WATCHING kids’ TV with an orange barley water was the high point of your childhood. But for every Scooby-Doo there was a lot of stuff you hated. Like these shows…
Screen Test
Dull film quiz, the highlight of which was a kid sending in a crappy film they’d made. Would your tightarse dad buy you a cine camera? Would he f**k, and that’s the sole reason why you aren’t a top director banging Kate Beckinsale. A waste of airtime that could have been devoted to high-quality fare like Space Sentinels.
Newsround
Being aimed at kids, it was naturally a bit bland, with no politics but lots of uncontroversial news such as frigid pandas, an RAF helicopter delivering a dialysis machine or British climbers scaling Everest. Basically what today’s adult BBC news will be like after a few more years of the Tories.
Jackanory
After a hard day at school, more f**king books. And for some reason it always seemed to be Johnny Briggs and his uninteresting gold belt. You’d have put on more Battle of the Planets. That had a proper story, albeit the same one every week as Zoltar built an unnecessarily stylised robot to conquer Earth.
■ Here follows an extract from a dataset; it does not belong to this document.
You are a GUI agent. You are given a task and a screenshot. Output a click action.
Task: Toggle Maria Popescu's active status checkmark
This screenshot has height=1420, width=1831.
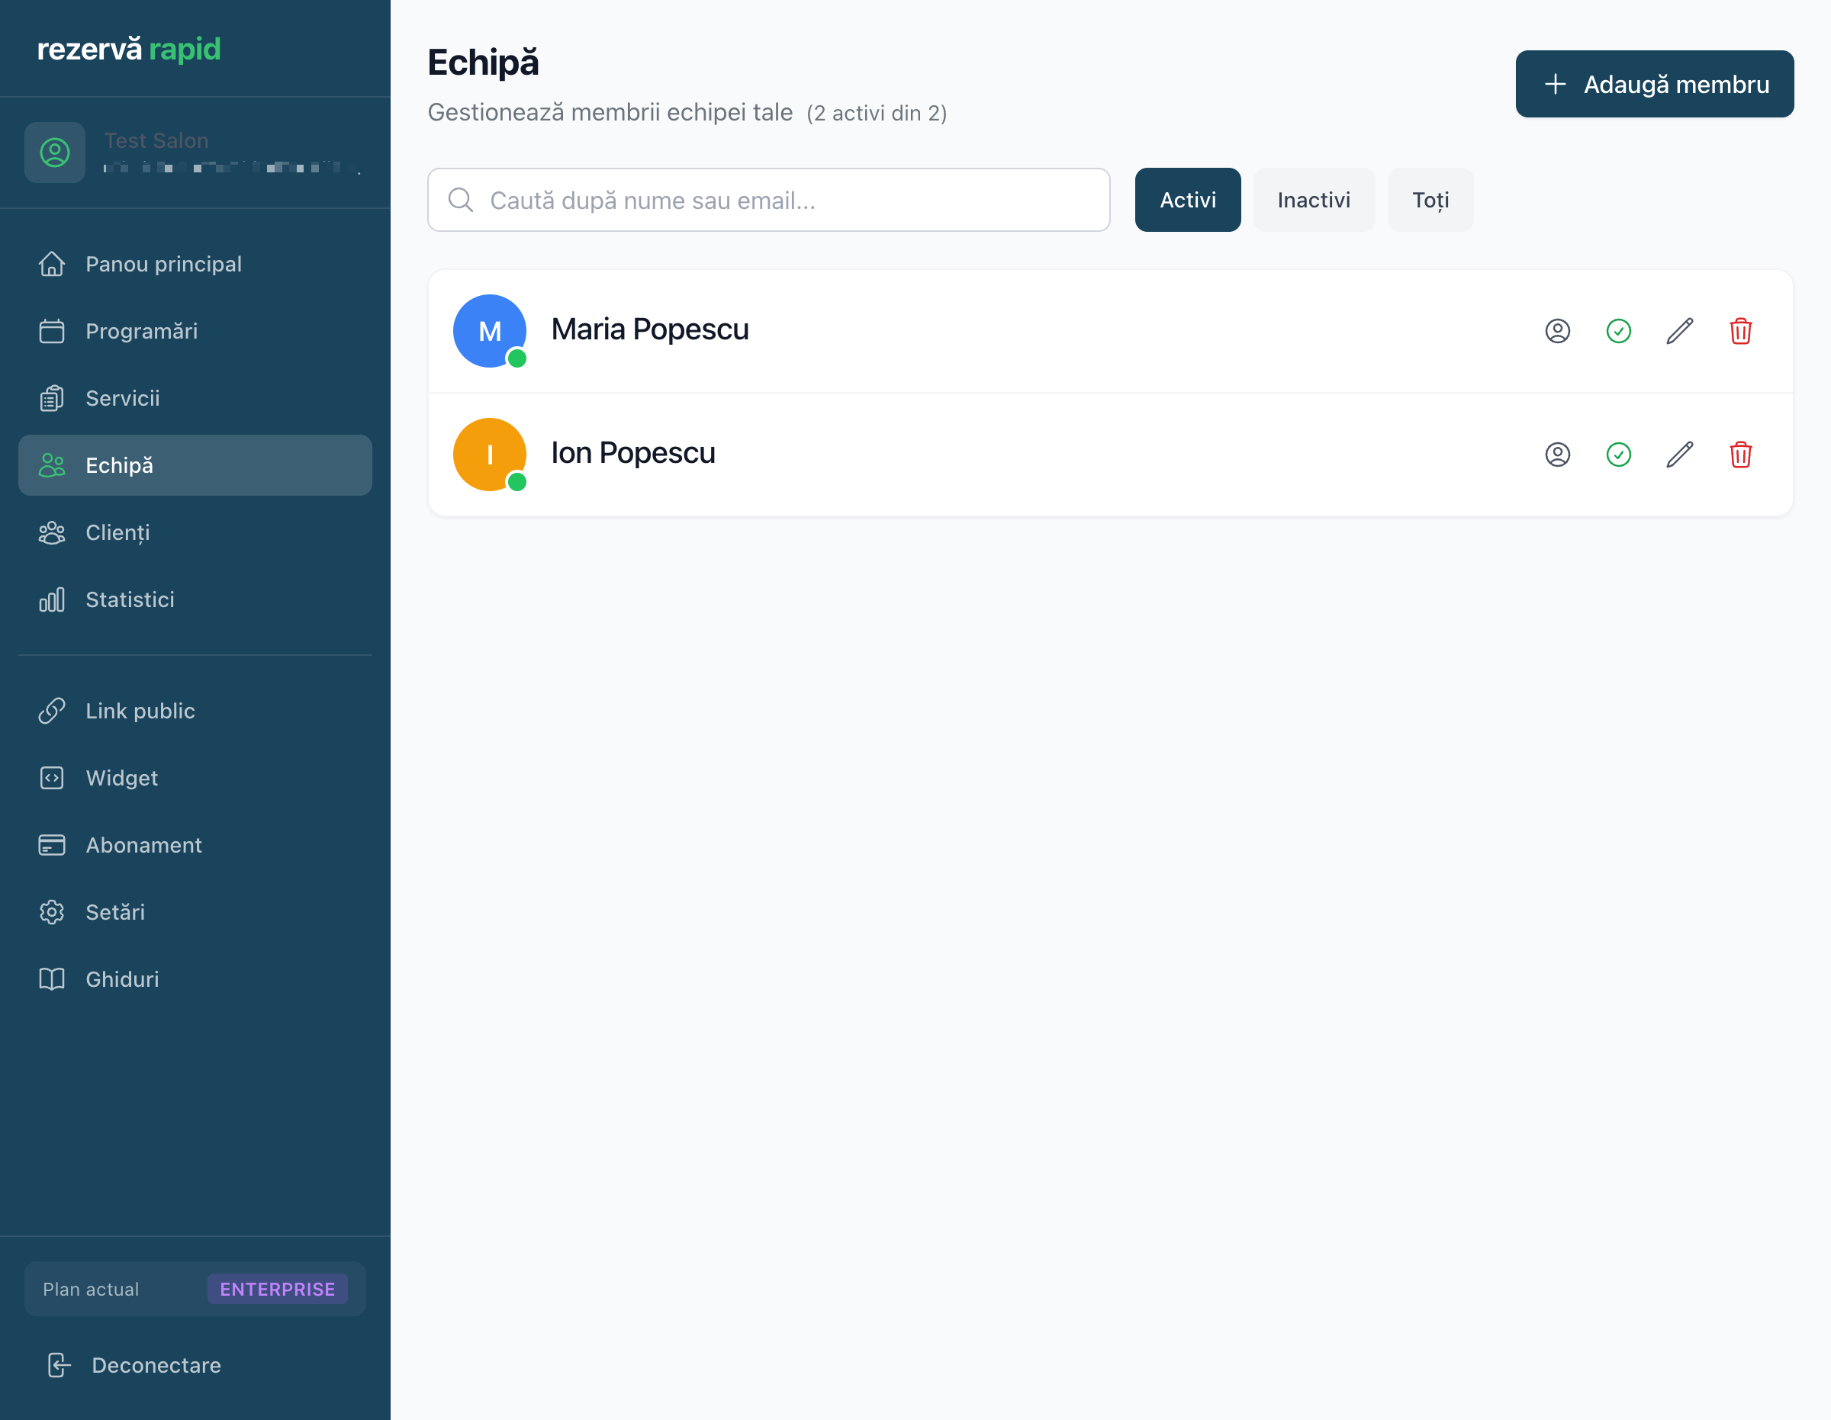coord(1618,331)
Maybe he should have streamlined production to missiles and tanks instead of a ‘space terrapin’.
Button Moon
ITV decided what kids of the 80s wanted was a kitchen utensil-themed show with cheap, jerky string puppets that made Muffin the Mule look like The Empire Strikes Back. To give some idea of the paucity of ambition, the main character had spoons for arms and was called Mr Spoon.
Ivor the Engine
In a fictional part of Wales so stereotypical it was practically racist, Ivor the Barely-Animated Engine did nothing very interesting. With other toss like Ludwig and Willo the Wisp in the same end-of-kids’-TV slot, it’s hard not reach the conclusion that the BBC was telling you: ‘You’ve had your fun, sunshine, now f**k off and let your dad watch TV.’
Why Don’t You?
… fill your life with crap to keep you occupied during the school holidays? This was the nefarious purpose of the show, so you wasted hours doing things like splitting the end of a matchstick and adding a drop of washing-up liquid to make a ‘speedboat’, which at least taught you a valuable lesson about life being full of disappointment.